- _Set of tasks_
1: In the blog post on distractions, reproduce everything from "Unless of course" down to "sit right now.", switching "clients" to "readers".
2: In the blog post on distractions, why does the writer see it as a mistake to go into action before passing through awareness and mindfulness? Answer in one to three sentences.

- _Document_
Distractions

by Dian Reid-Jancic· Follow Dian on

Since my little crash a little over a week ago, things have changed around my house. The first few days were spent trying to calm down my anxieties at the idea of losing all of my files. Then I went into panic mode of realizing just how many files I’d lose if my data is not recoverable (I still have no word on yay or nay as of the writing of this post). In between panics and anxieties, I managed to calm myself down with the reminder that everything is as it should be, and regardless of what happens, I will not die, nor will the core of my being be changed for evermore. Unless…

Unless of course I’m practicing what I “preach” in my question to clients across the nation: What’s the learning here? There is learning no matter where I go. In everything I do, in everything I say. Rather than focus on the situation I’m in, how can I put my attention more on the learning as a result of this situation? So this is where I sit right now.

What’s the learning here? But before I can know what there is to learn, I have to create awareness. First comes awareness, then comes mindfulness (I believe this is the learning stage), and then comes the action (applying what I’ve learned). When I go into action before I go through the other steps, I miss the learning and end up prolonging the growth. I know this of myself. I know that I have a tendency to step right into action, full-bore, with every intent to make up for any action I’ve not yet taken—act now, apologize (to myself) later. But this will simply not do anymore…

Awareness. I spend a lot of time on my laptop. A lot. From 8 in the morning until (at least) 6 in the evening. Which may seem right; I’m a writer. Which would seem right, if what I was doing was spending most of that time on the laptop writing. I realize upon reflection, that I spend a great deal of time checking, rather than writing. Checking my email. Checking Twitter. Checking Facebook. Checking comments here. Checking Google Reader. Checking my Brazen Careerist networks and posts. It’s not that these things are wholly bad. But my system of checking it all is.

I go to write and I need to look up a word, so I open a new tab or window. My home page pops up, and I see Google Reader. I see that so-and-so has just posted a blog, and I open it up. I read and it’s an amazing blog, just as I suspected. So I comment. In the comments I see a commenter who’s made an interesting point. So I click her link, which takes me to that blog. I skim. It’s worth subscribing to, so I do. And then I notice the “Follow me on Twitter” link. Which I click, and then I follow. And that reminds me to check my Twitter. Which shows me an interesting tweet. I engage. Then I check my Wonderful Women list, which always has a great new blog post to link to, whether it’s theirs or someone’s they’re sharing. And before I realize it, it’s an hour and twenty minutes later, and I still need to find the right word to use, which was the whole reason for looking anything up to begin with.

Without judgement, this is the awareness I’ve created since I have no laptop by which to be distracted.

Mindfulness. Do any of these distractions help me? They do when they’re not distractions. I wonder what I did before my laptop. Before I was this active on Twitter and Facebook and blogging, in general. Before all of that, I focused. I could be inclined to throw the baby out with the bath water here since all of these things seem to be distracting me from what’s really important to me. But these things that distract me, I really enjoy them. So I realize I need to make time for them.

- _Listed records_
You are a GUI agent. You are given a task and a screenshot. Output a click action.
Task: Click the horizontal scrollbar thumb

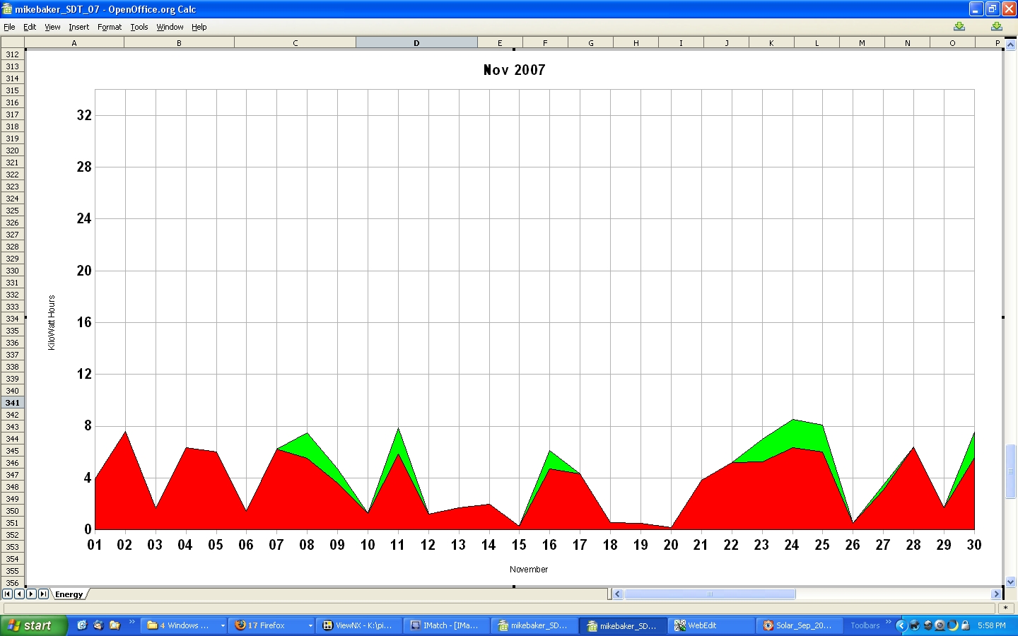click(x=710, y=594)
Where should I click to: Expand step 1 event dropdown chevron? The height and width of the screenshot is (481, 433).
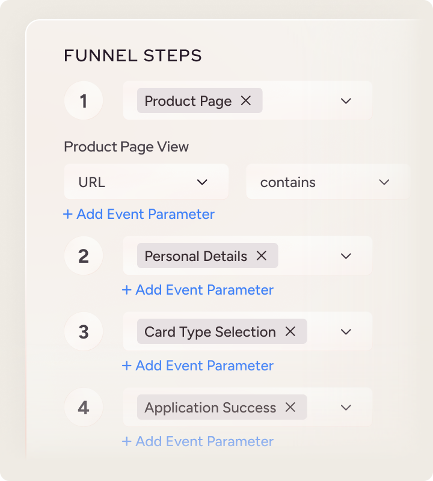346,101
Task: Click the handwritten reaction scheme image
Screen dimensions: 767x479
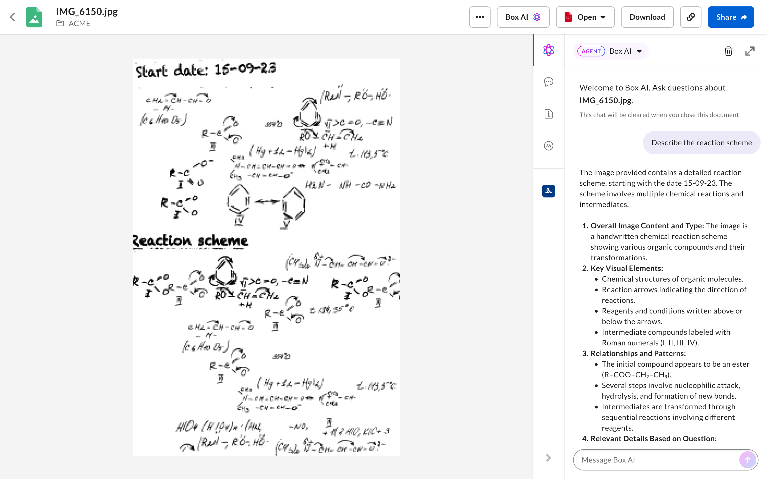Action: tap(266, 257)
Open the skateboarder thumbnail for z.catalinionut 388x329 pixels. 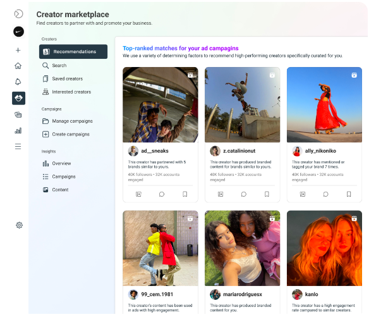(x=242, y=104)
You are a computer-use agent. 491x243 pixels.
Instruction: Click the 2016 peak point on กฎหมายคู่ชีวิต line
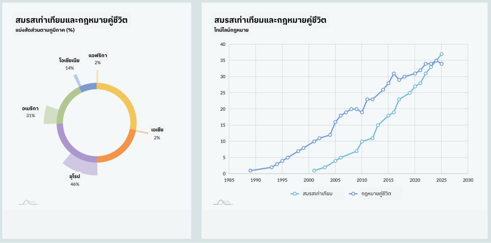pos(394,74)
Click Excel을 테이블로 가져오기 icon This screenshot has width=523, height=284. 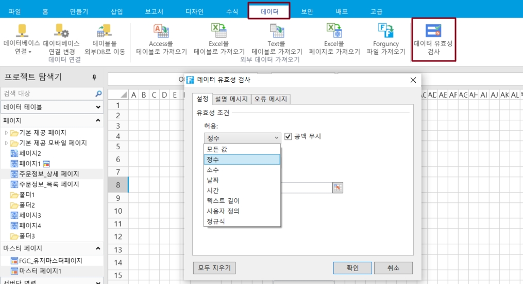tap(219, 31)
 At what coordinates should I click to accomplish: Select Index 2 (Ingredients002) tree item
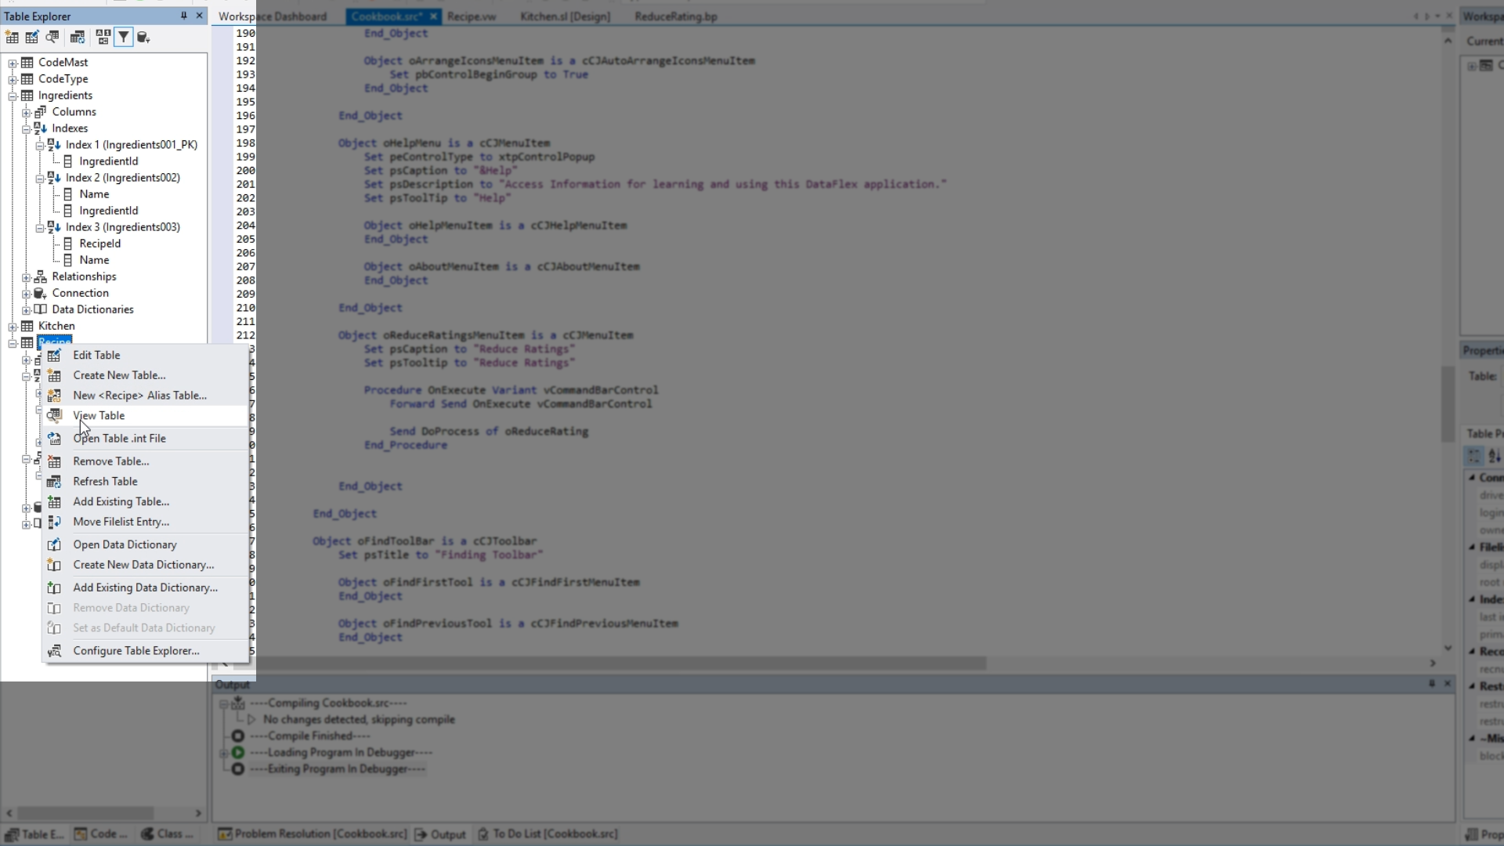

- _Solved tasks_
1:
Unless of course I’m practicing what I “preach” in my question to readers across the nation: What’s the learning here? There is learning no matter where I go. In everything I do, in everything I say. Rather than focus on the situation I’m in, how can I put my attention more on the learning as a result of this situation? So this is where I sit right now.

2: Acting before going through the awareness and mindfulness steps means the writer misses the learning. It also ends up prolonging the growth.